Introduction/Background (Encore-but-modified/new-data).Since 2015, BRCA1/2 pathogenic variant (PV) testing is recommended for all epithelial ovarian cancer (EOC) patients in the Netherlands. Recently, recommendations shifted from germline testing to universal tumor testing and subsequent germline testing in those with BRCA1/2 tumor PVs (TPVs). Data on testing rates of these approaches and on characteristics of patients missing out on testing remain scarce. Therefore, we evaluated BRCA1/2 testing rates in EOC patients and compared rates of germline testing (performed from 2015 until mid-2018) versus tumor testing with germline testing only in those with TPVs (implemented mid-2018). Additionally, we delineated characteristics of patients who were less likely to receive BRCA1/2 testing.

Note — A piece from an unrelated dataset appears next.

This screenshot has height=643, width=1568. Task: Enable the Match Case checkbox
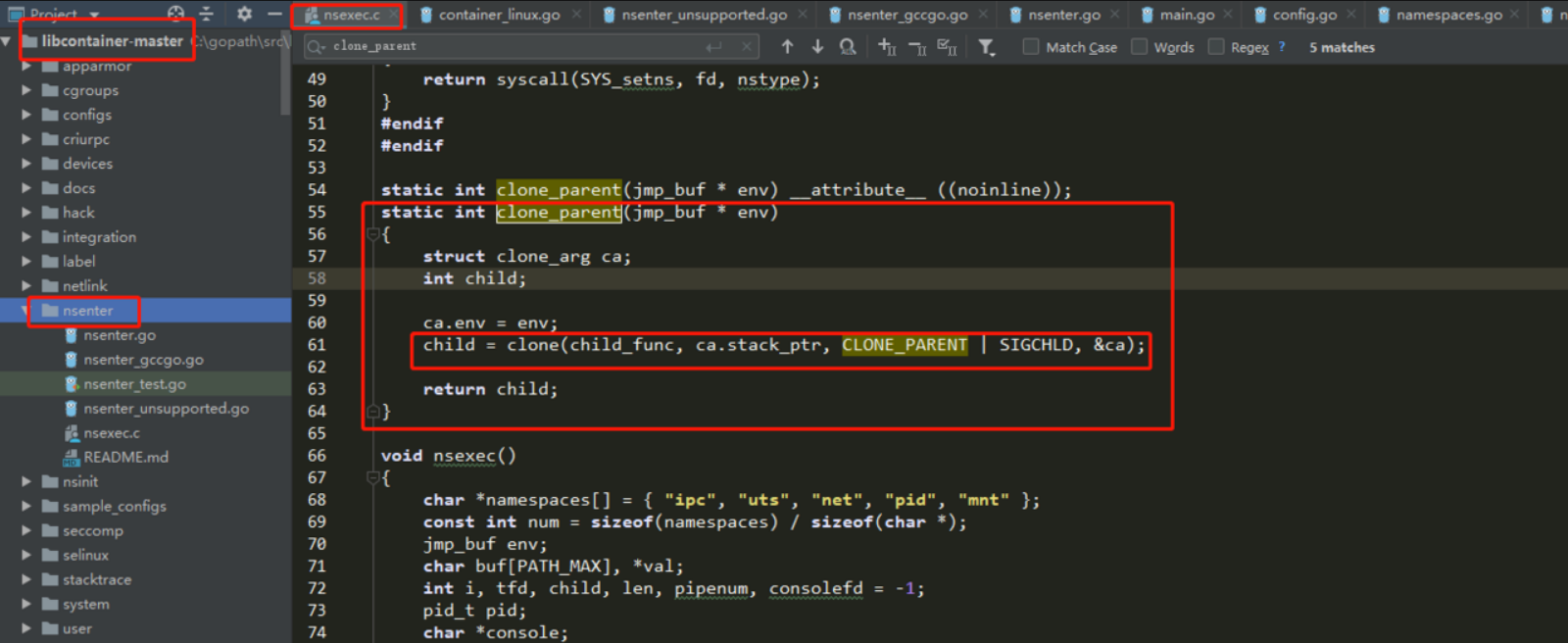pyautogui.click(x=1031, y=47)
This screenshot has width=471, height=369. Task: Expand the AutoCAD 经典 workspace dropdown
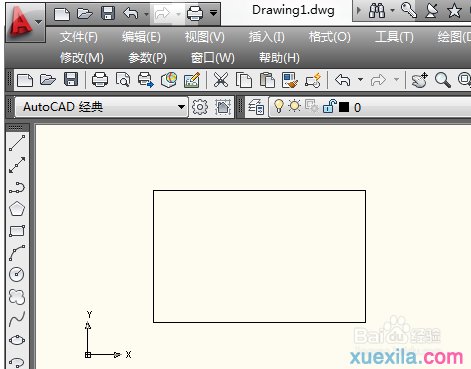181,107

Methodology A consecutive series of 250 patients diagnosed with EOC between 2016 and 2019 was included from the OncoLifeS databiobank of the University Medical Center Groningen. Testing rates were analyzed for the overall study population and by period of diagnosis to evaluate rates of germline testing (period I) and tumor-first testing (period II) separately. Characteristics of tested and untested patients were compared using the appropriate statistical test.

Results Median age was 67.0 years (interquartile range: 59.0–73.0) and 69.2% was diagnosed with high-grade serous carcinoma (HGSC). Overall, 80.4% of all patients had a known germline PV (GPV) status. In period I, 80.1% of all patients had a known GPV status and in period II this was 81.0%. Overall, and in period I and II separately, a significantly greater proportion of patients with HGSC was tested, as compared to those with non-HGSC (74.6% versus 23.9%; P=0.001).

Conclusion The results show that BRCA1/2 testing rates are suboptimal and suggest that clinicians may not be choosing to test EOC patients with non-HGSC, although guidelines recommend BRCA1/2 testing in all EOC patients. Suboptimal testing rates limit the optimization of care for EOC patients and counseling of potentially affected relatives.